**What you need to do**
From first line to last, transcribe the listing exactly and skip any image.

**Available records**
- - -
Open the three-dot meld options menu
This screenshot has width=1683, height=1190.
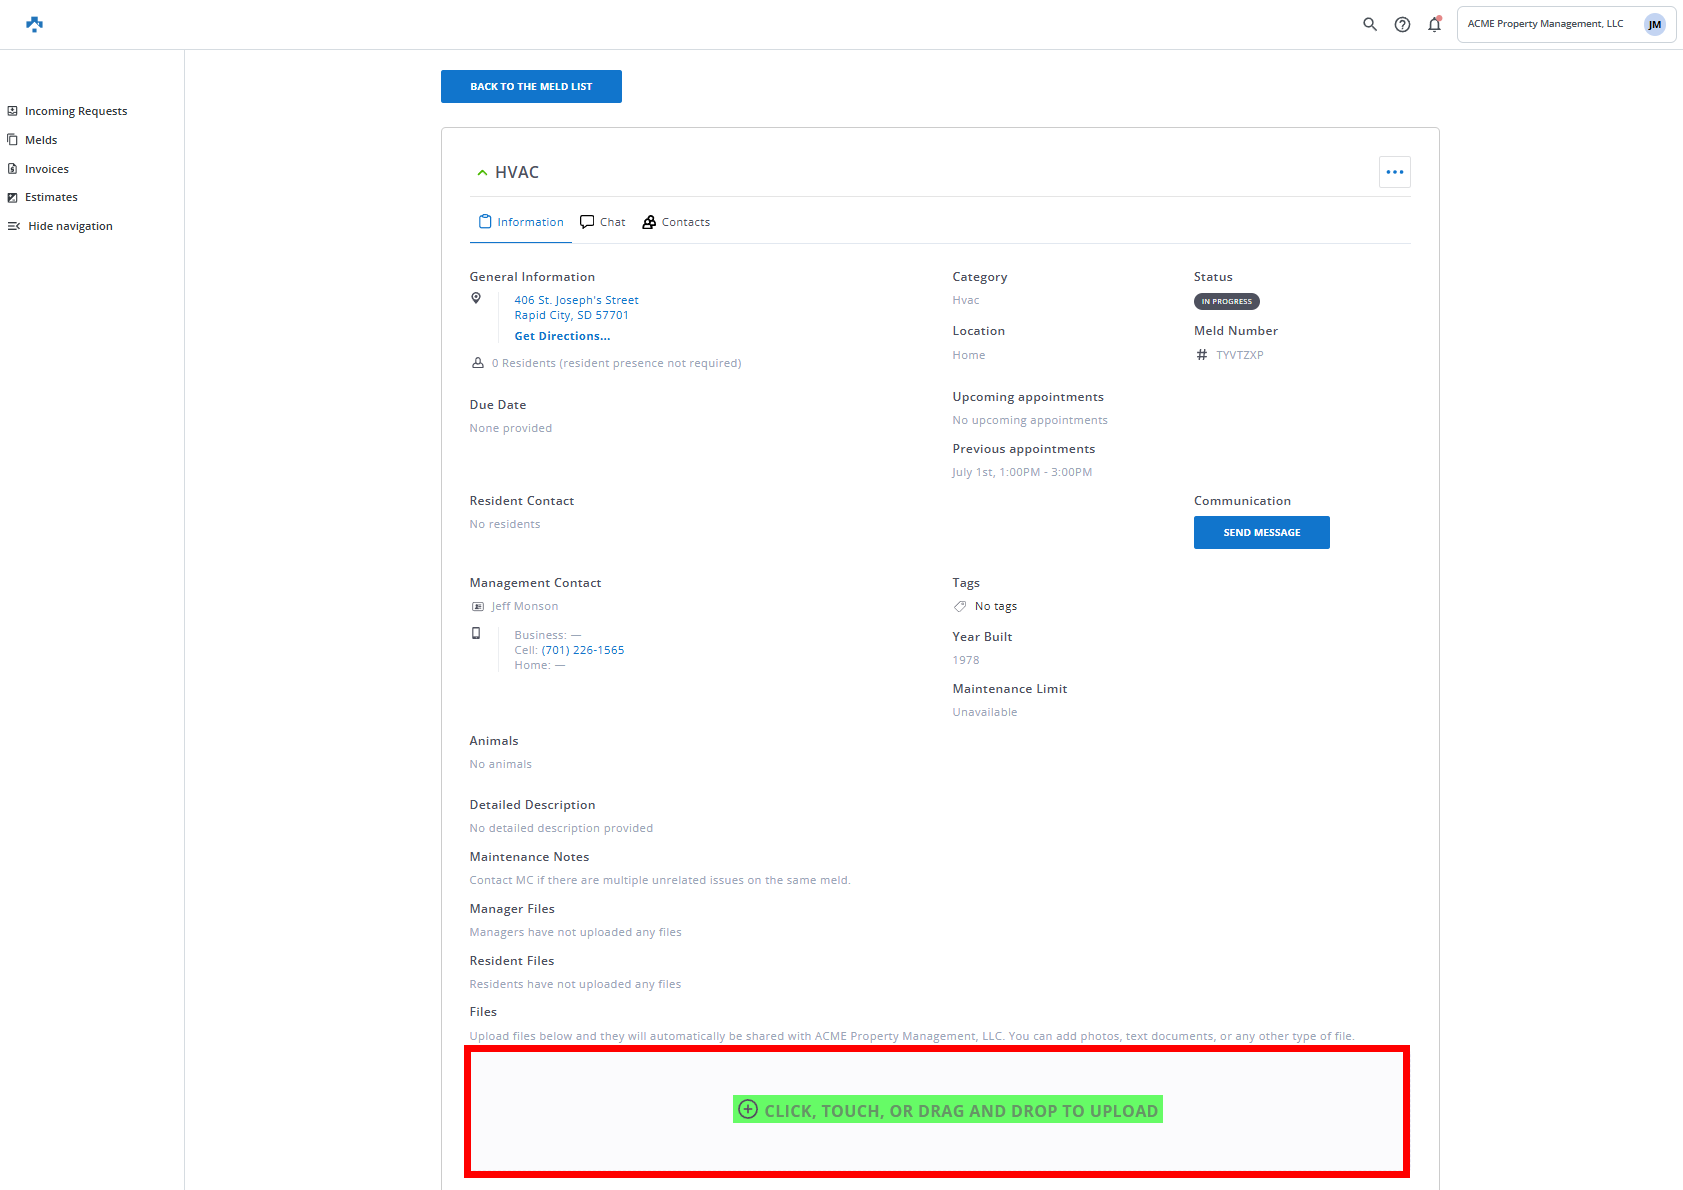[1394, 172]
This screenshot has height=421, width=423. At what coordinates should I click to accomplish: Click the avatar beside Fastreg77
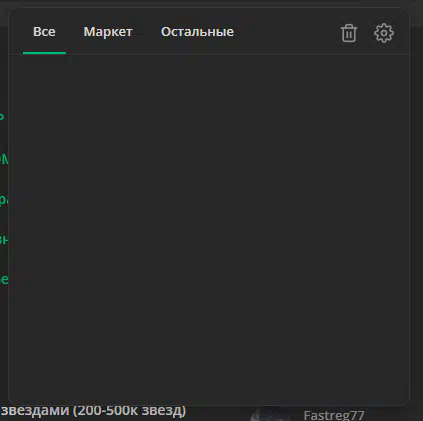(x=267, y=415)
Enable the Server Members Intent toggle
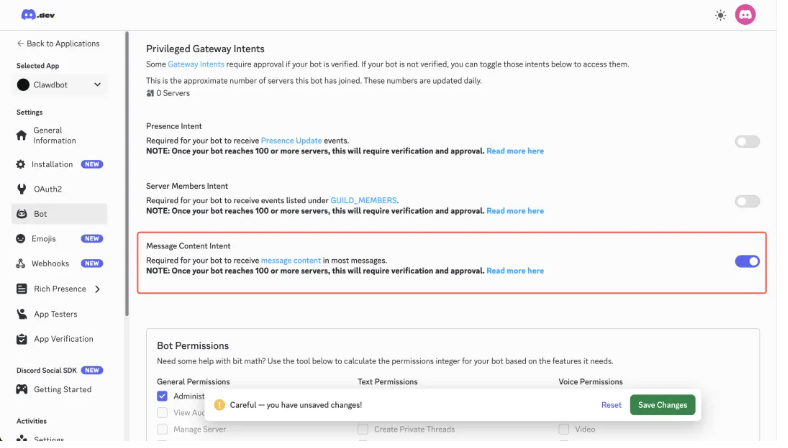The height and width of the screenshot is (448, 788). click(x=747, y=201)
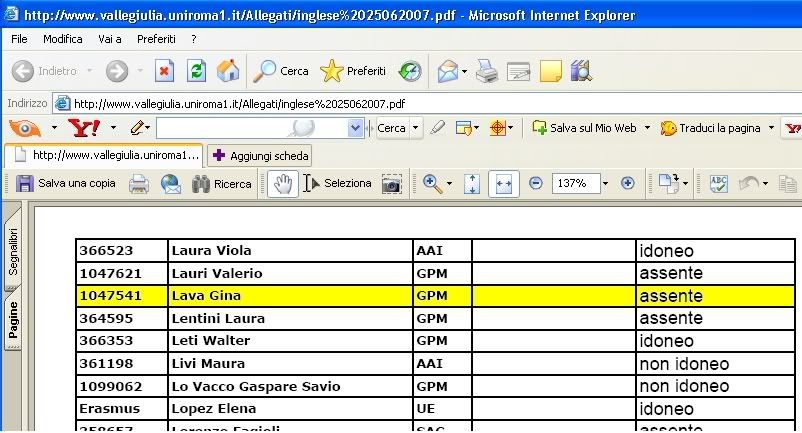
Task: Expand the Yahoo search box dropdown arrow
Action: 355,128
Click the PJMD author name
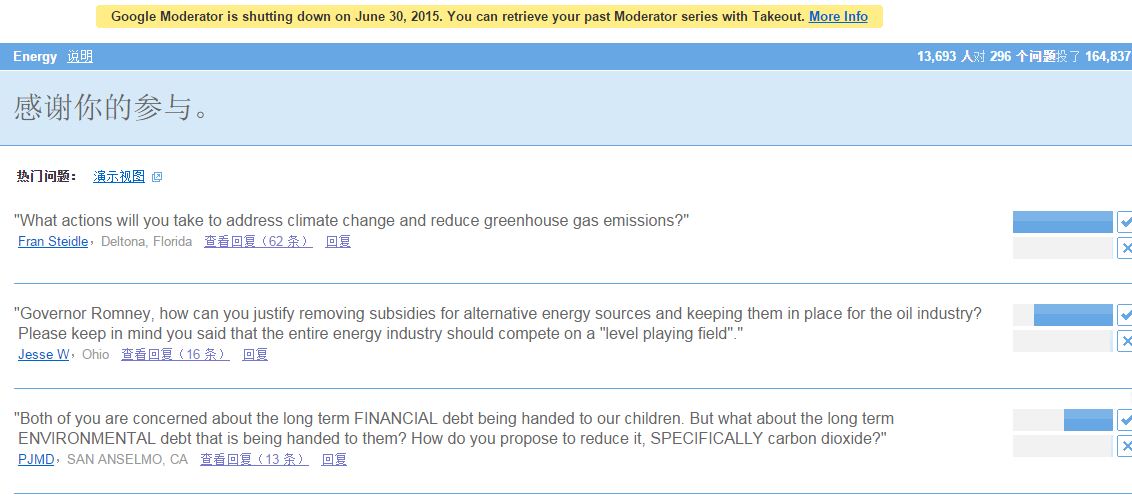 coord(36,459)
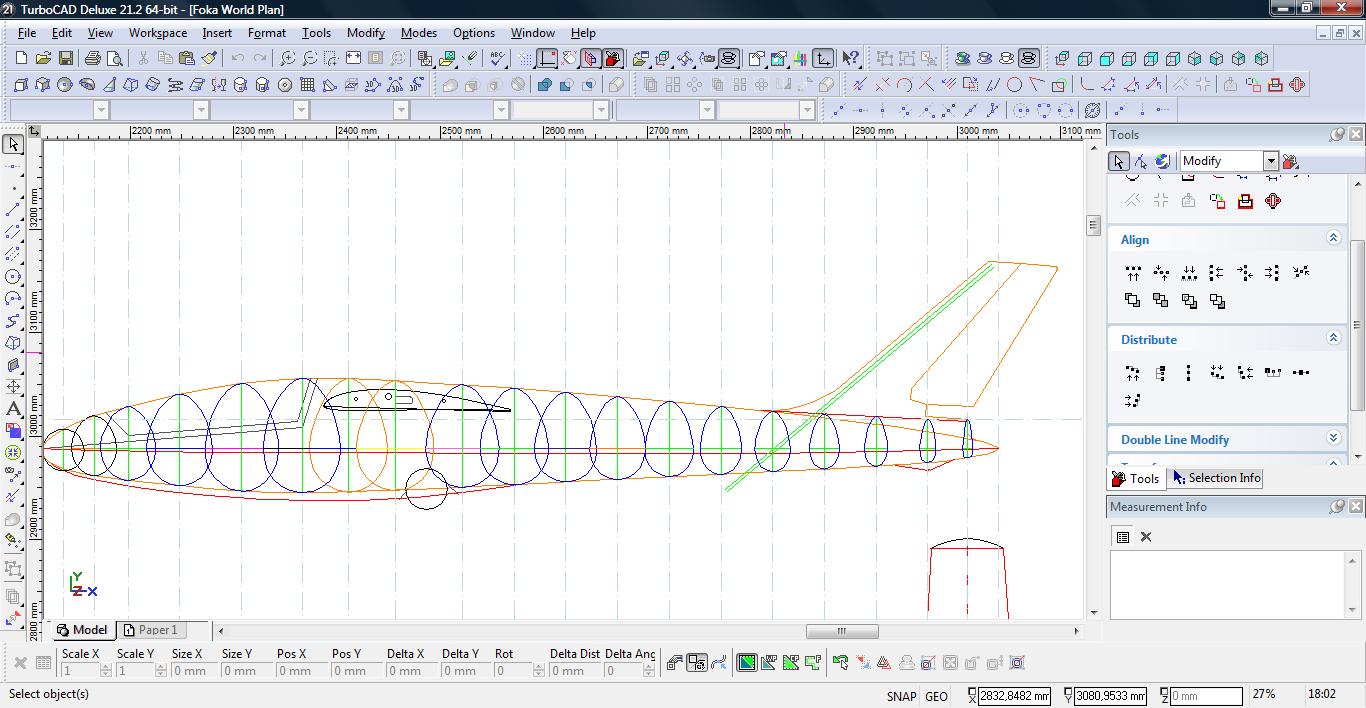Click the Zoom In magnifier icon
1366x708 pixels.
288,59
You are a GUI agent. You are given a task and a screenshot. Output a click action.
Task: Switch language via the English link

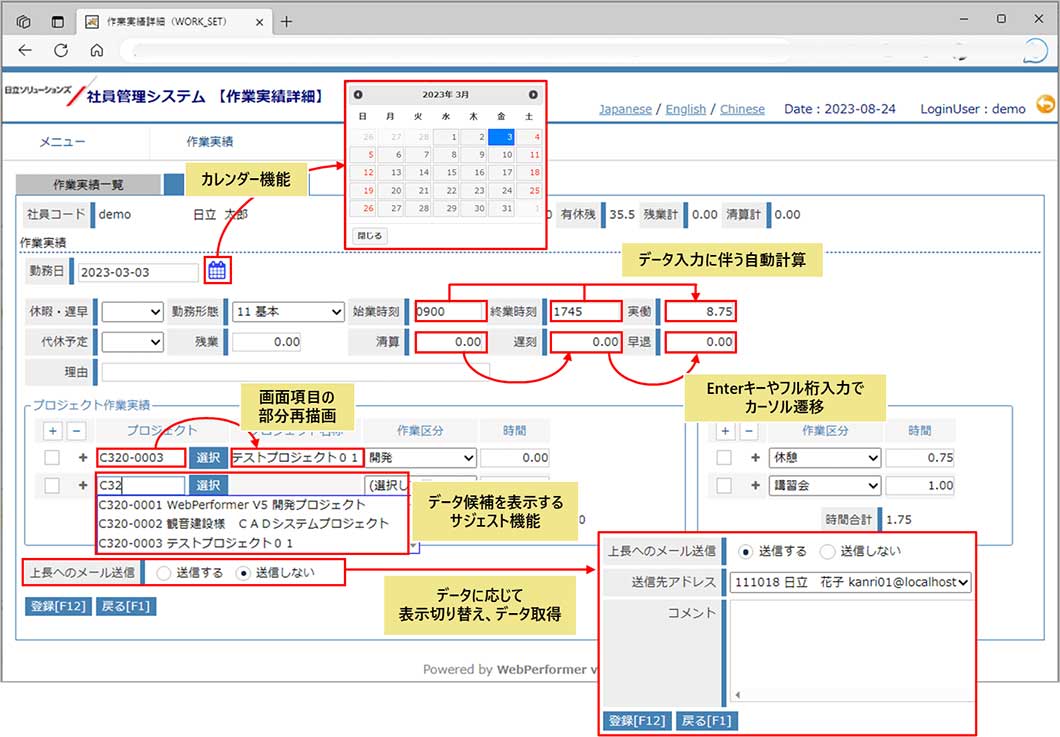pyautogui.click(x=685, y=109)
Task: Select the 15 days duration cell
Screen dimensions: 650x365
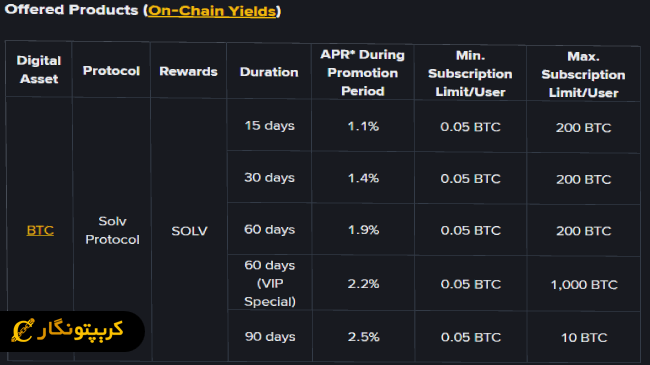Action: (269, 125)
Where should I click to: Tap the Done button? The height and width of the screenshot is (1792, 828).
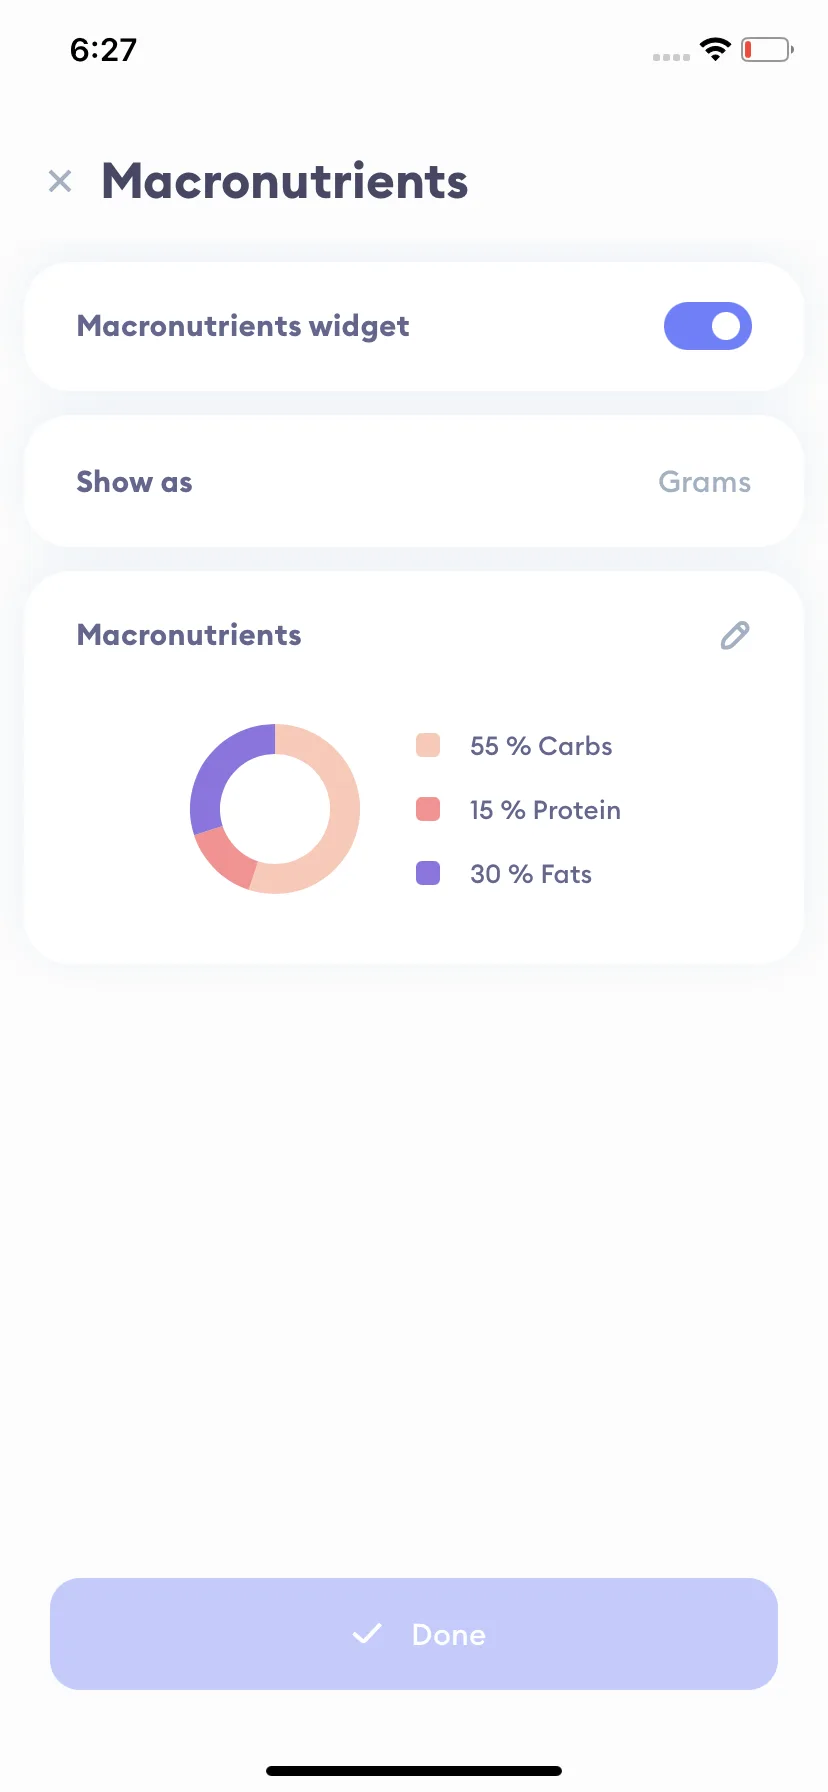click(x=414, y=1634)
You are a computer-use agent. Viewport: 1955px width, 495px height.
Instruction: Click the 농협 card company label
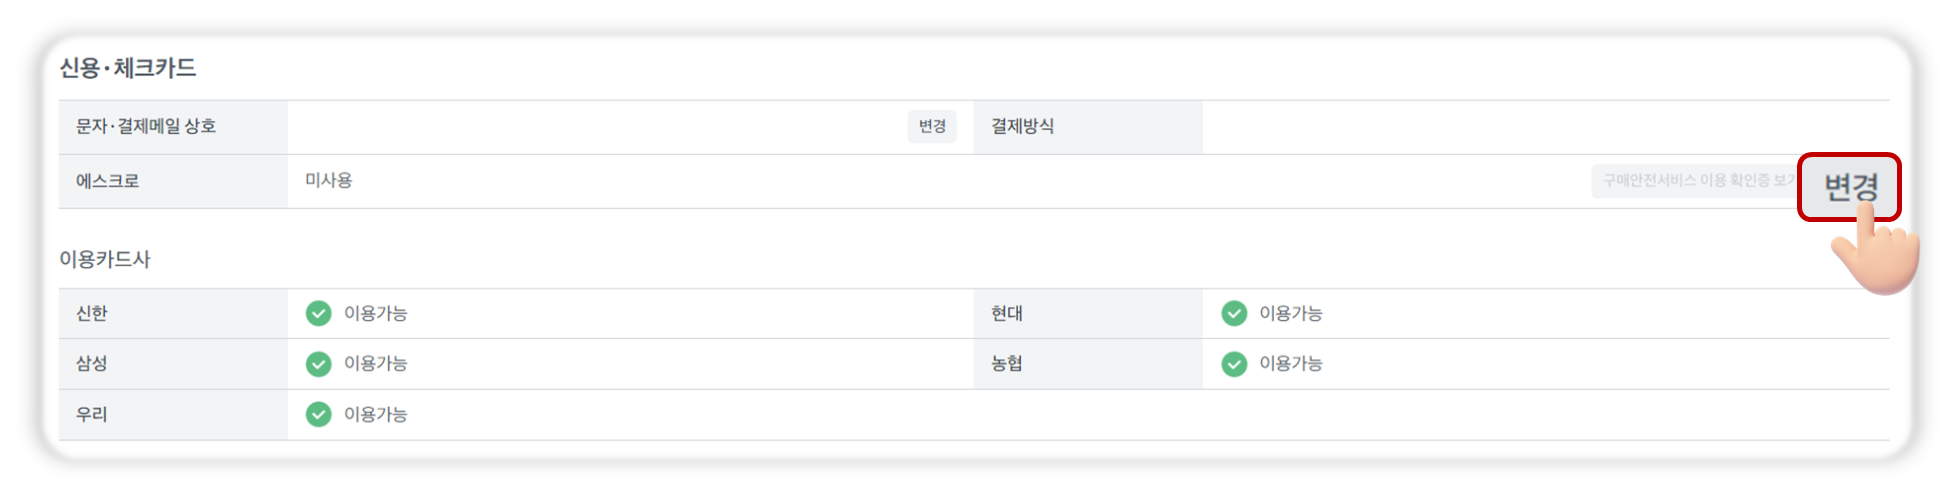[1007, 364]
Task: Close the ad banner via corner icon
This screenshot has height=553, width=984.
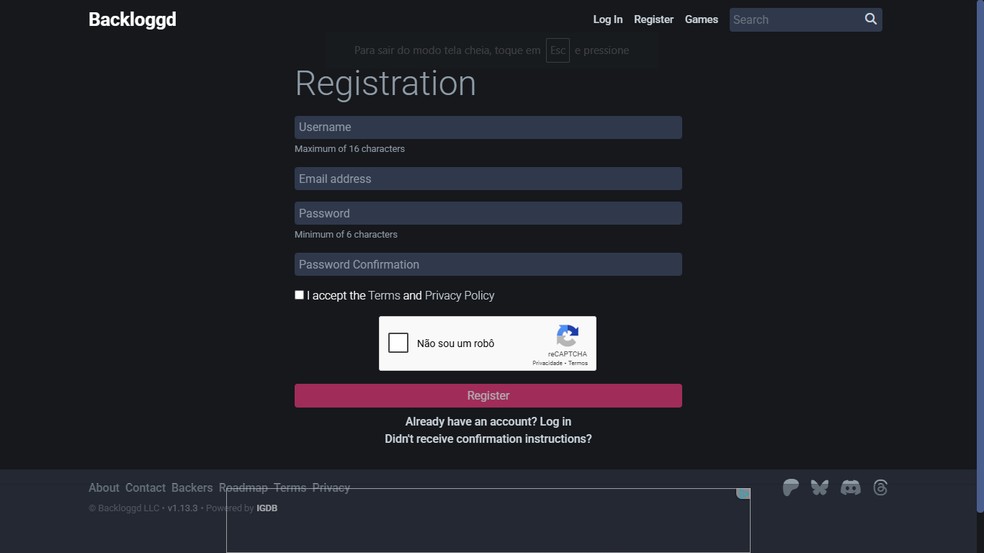Action: pos(743,494)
- - -
**Result below**
Open the three-dot meld options menu
This screenshot has width=1683, height=1190.
[1394, 172]
This screenshot has height=421, width=423. At what coordinates should I click to accomplish: Click the avatar beside Fastreg77
(x=267, y=415)
Enable the Server Members Intent toggle
The height and width of the screenshot is (448, 788). click(x=747, y=201)
Task: Expand the Yahoo search box dropdown arrow
Action: 355,128
Click the PJMD author name
 coord(36,459)
Click the Zoom In magnifier icon
1366x708 pixels.
288,59
You are a GUI agent. You are given a task and a screenshot. Output a click action.
Task: Switch language via the English link

pyautogui.click(x=685, y=109)
Task: Select the 15 days duration cell
Screen dimensions: 650x365
Action: (269, 125)
Where should I click to: Tap the Done button? The height and width of the screenshot is (1792, 828).
click(x=414, y=1634)
You are a computer-use agent. Viewport: 1955px width, 495px height.
Instruction: Click the 농협 card company label
[1007, 364]
Task: Close the ad banner via corner icon
This screenshot has height=553, width=984.
Action: pos(743,494)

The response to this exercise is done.